The small round 'blue' circle may be a melt pond. There is no way however to make 'natural color' since the satellite has no blue channel. It might be approximated by duplicated the green channel (which will be highly correlated) and discarding the infrared. The 4th image shows various channel combinations with the potential to resolve this.
The 3rd image below decomposes the colors of the supposed pond into their RGB channels. The 'red' channel seems to provide the most detail; it is probably band 1 (red wavelengths, second image). The 'green' channel then corresponds to band 2 green wavelengths and the blown-out contrast to band 3 infrared.
The interesting thing about ASTER is the 15m infrared channel. The nearest counterpart on Landsat-8 is the 30 m band 5 which is farther out in the infrared: 0.85–0.88 vs 0.76-0.86 µm. We have done very little on these forums with band 5. There is mass confusion over how to interpret anything not in the visible.
On ASTER, band 3 has both nadir and backward looking options, designated 3N or 3B. The purpose of 3B is unclear; it involves a time lag.
There's quite a good interactive applet tutorial on color mixing at the links below, helpful in understanding mixing of monitor color channels and human color perception. The ASTER infrared channel is somewhat outside the gamut of what the eye can see. The gaussian-type peaks represent the likelihood that a photon of the given wavelength will register with the sensor.
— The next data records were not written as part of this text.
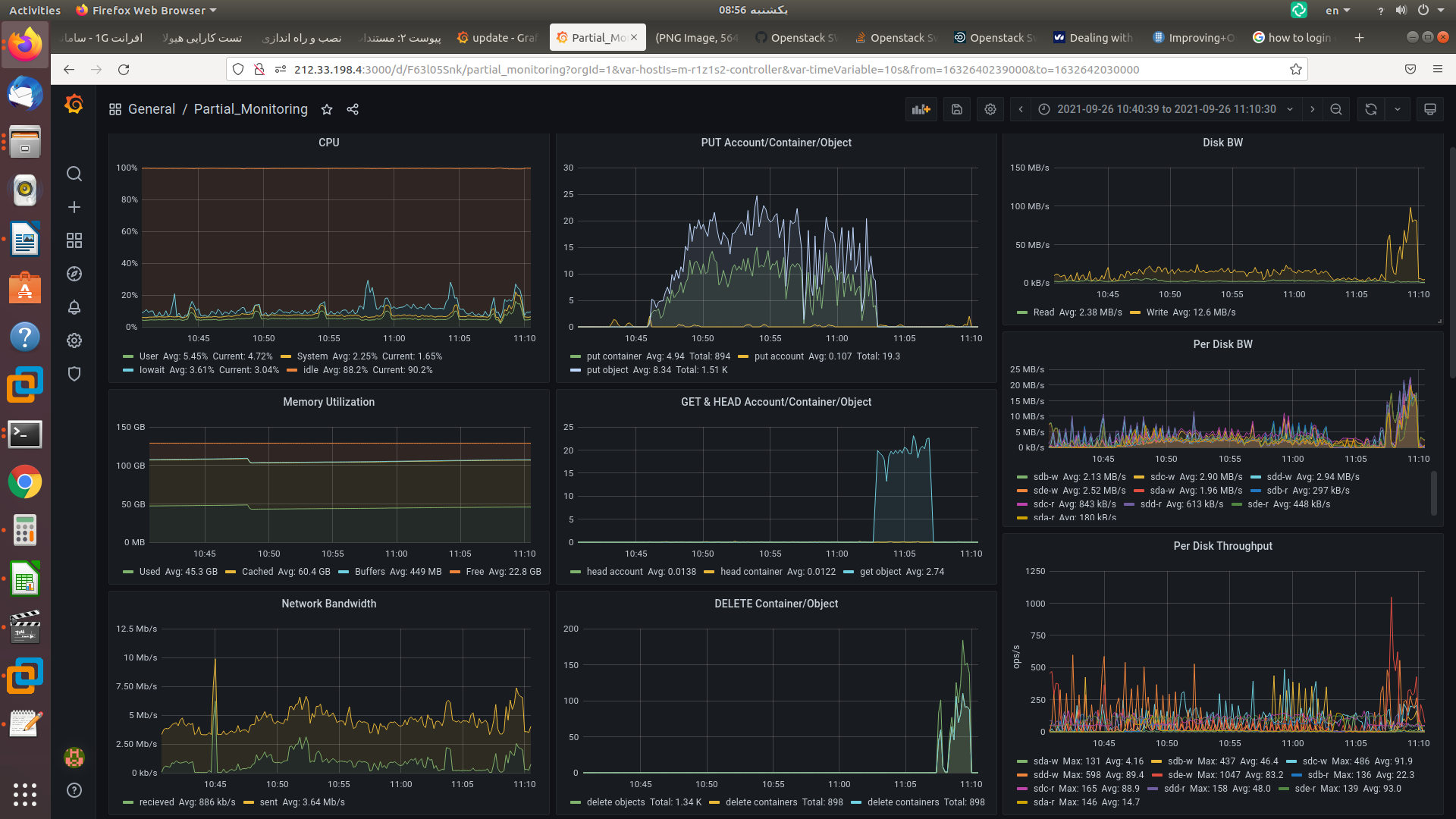1456x819 pixels.
Task: Switch to the how to login browser tab
Action: (x=1298, y=37)
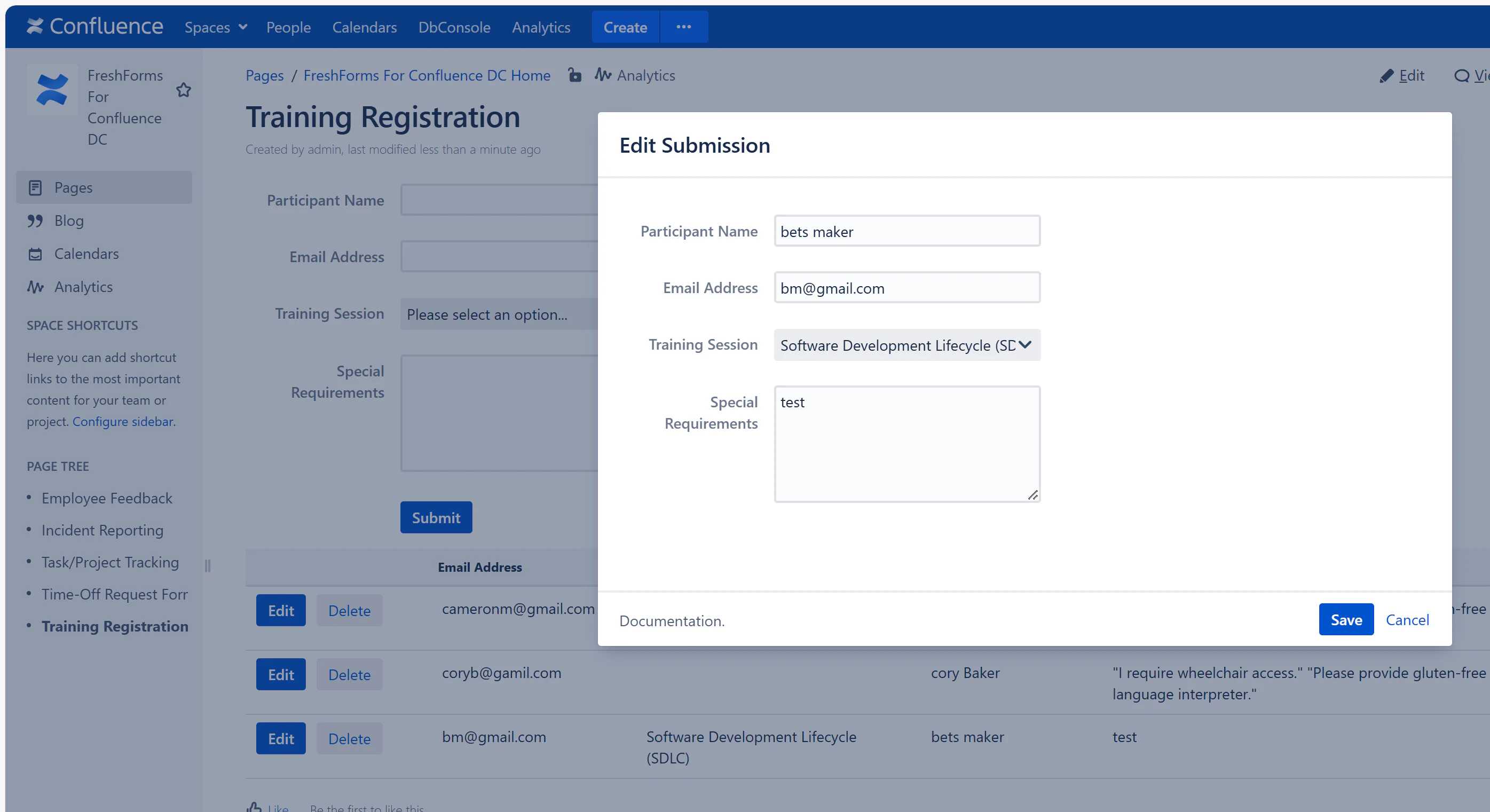Viewport: 1490px width, 812px height.
Task: Expand the Spaces dropdown menu
Action: coord(215,27)

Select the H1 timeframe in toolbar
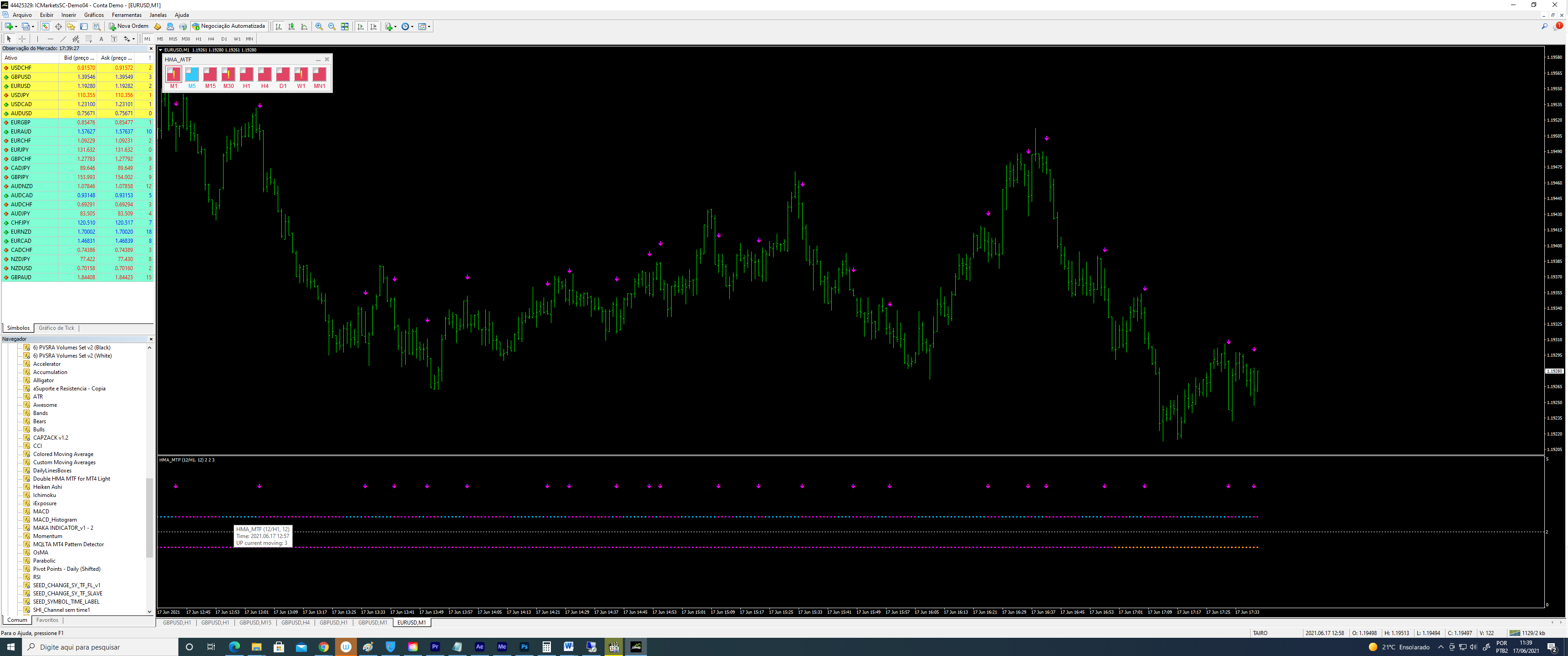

That's most likely at the peak wavelength but falls off on the shoulders.
https://graphics.stanford.edu/courses/cs178-10/applets/colormatching.htmlhttps://graphics.stanford.edu/courses/cs178/applets/colormixing.htmlASTER images typically come in a HDF-EOS file format but can be converted to Geotiff files in several projections.Tools for carrying out data transformations can be found at
https://lpdaac.usgs.gov/tools. though this seems not to go anywhere useful to ordinary users.
Level 3 ASTER images classify each pixel of polar scenes into one of eight classes: water cloud, ice cloud, aerosol/dust, water, land, snow/ice, slush ice, and shadow. Sounds promising but where do we get them? EarthExplorer has only the DEM and L1T images.